Понимаешь: некоторая весёлость и анекдотичность при таком или подобном обороте лишь одёжка большому смыслу, из которого легко самому извлечь и вполне серьёзное, нередко грустное и даже огорчительное, досадное. Сам рассказчик при этом также отнюдь не статист. Повествование увлекает его; им овладевает подъём настроения; чувствуется, как на ходу, быстро набирая энергии, импульсирует в нём творческое, в котором только и место непрекращаемой переплавке. И рождается всегда удивительно что-то хотя будто уже иногда и знакомое, но и необычное. Ещё раз вернусь к забытой физиогномике. В эти минуты Живаев бывал особенно выразителен. Яснеет и «обозначается» в конкретной теме его искрящийся, тронутый удовольствием взгляд, движутся брови, варьируются улыбка и голосовые интонации. А завершением очередного такого «цикла» бывает обыкновенно то, что он наклонит голову, приопустит брови и уже из-под них устойчиво и продолжительно глядит своими слегка навыкате смеющимися и добродушно выпученными глазами на кого-то, кто слушает его внимательнее других, начиная при этом иногда сам смеяться непосредственно, до короткого хохота. И никогда никакой рисовки, жажды во что бы то ни стало обратить на себя внимание, выделиться в виду как правило явного превосходства над остальными рассказчиками, если такие находятся.

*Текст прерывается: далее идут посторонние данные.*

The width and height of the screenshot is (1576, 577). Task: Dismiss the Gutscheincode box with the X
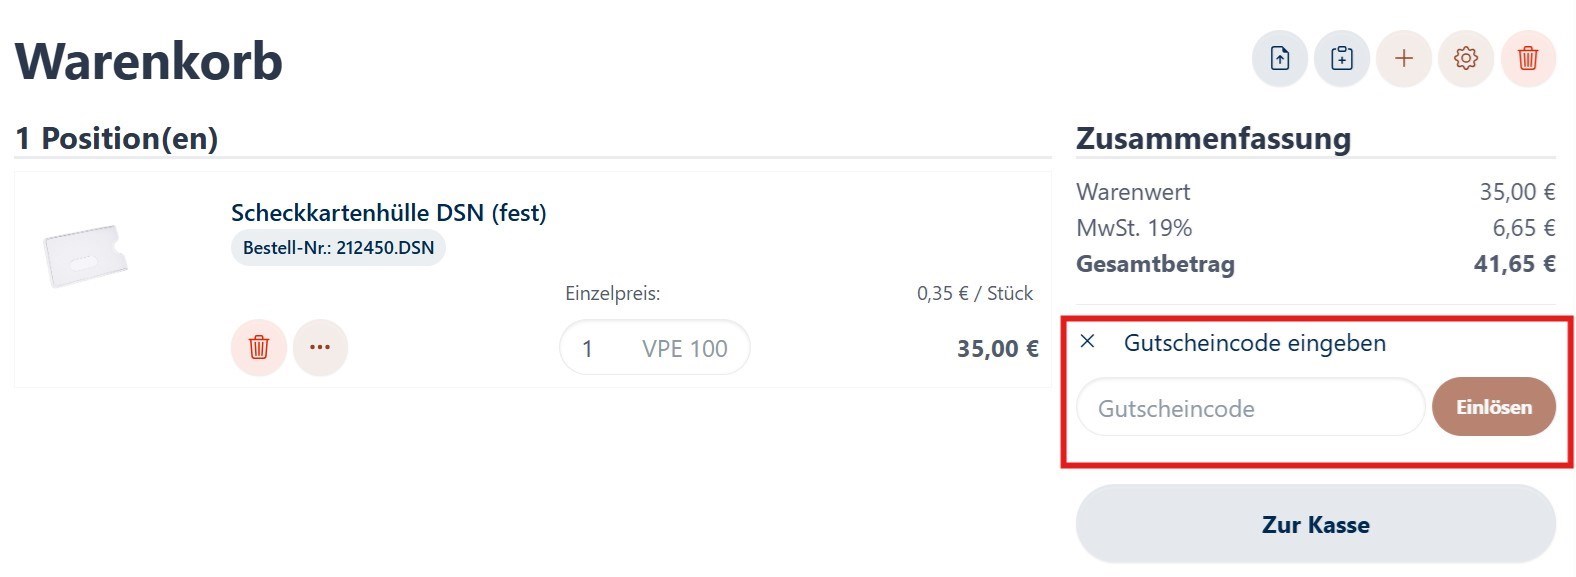pyautogui.click(x=1087, y=343)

Голос, разумеется, играет здесь особенную большущую роль, но и он не выдвинут поверх существенного, смыслового. Такое вот естественное качество у человека: ради выраженности личностного, индивидуального будто ускользают от восприятия способы – как это достигается. И будто самого человека они, такие способы, нисколько не занимают. Думаю, что в этой своеобразной и доброкачественной скрытности характерного находилась причина некоторой обывательской недооценки в нём его неповторимого голоса. Того, что, как мне кажется, являлось главным и намного перевешивало у него всё остальное, хорошо заметное и запоминающееся.

Работавшие в телерадиожурналистике того времени вряд ли могли считать себя настоящими профессионалами, не имея соответствующих голосовых данных. Речь, конечно, не о певческом таланте или голосовой мощи, а только о возможности за счёт выразительного произношения слов и предложений как бы приподнимать их значение. Будто бы утилитарная малость. Но её могло просто не быть в наличии, как это и случалось в массовом порядке с журналистами, занятыми с эфиром. Сколь бы ни были точными и ровными дикция и отработанная манерность произношения, их для достижения наибольшей выразительности было недостаточно. Тут, бывало, отсутствовало самое главное: в произношении не находилось места чувственному и притом исключительно индивидуальному, что могло проявляться только в особых интонациях, в особом, очень редкостном тембре.

Лично мне пришлось убедиться в полнейшей собственной непригодности для работы в эфире, с озвучиванием слова. Отслужив срочную и принятый в одну городскую радиоредакцию, как теперь говорят, «с улицы» (оказалась вакансия), я знать не знал даже азов подвернувшегося ремесла. Не говоря уже о передачах в прямом эфире, – не получалось и в записи или в вычитке материала перед микрофоном. Почему-то сбивалось дыхание, голос начинал скрипеть, отвердевал и «прыгал» и тем сильнее, чем больше я старался. Короче, следовало уйти. К чему резко подтолкнуло и одно обстоятельство, о котором не могу не рассказать.

В студию для записи мною была приглашена ударница каменщица возрастом ближе к среднему. Передача готовилась как всегда в спешке на вечер того же дня, и, так как день, собственно, уже кончался, а женщина держалась весьма замкнуто и скованно, во всём полагаясь лишь на помощь ей, то и текст её устного выступления, конечно, приходилось на ходу сочинять нам с редактором, тут же и согласовывая с автором. Но вот наконец завертелись диски записывающего агрегата. Не скажу, что тут было что-нибудь примечательного. Обычный рутинный процесс, с остановками и перезаписью. Однако вот пошло воспроизведение – контрольное прослушивание сделанного. И первые же звуки речи ударницы буквально ошеломили.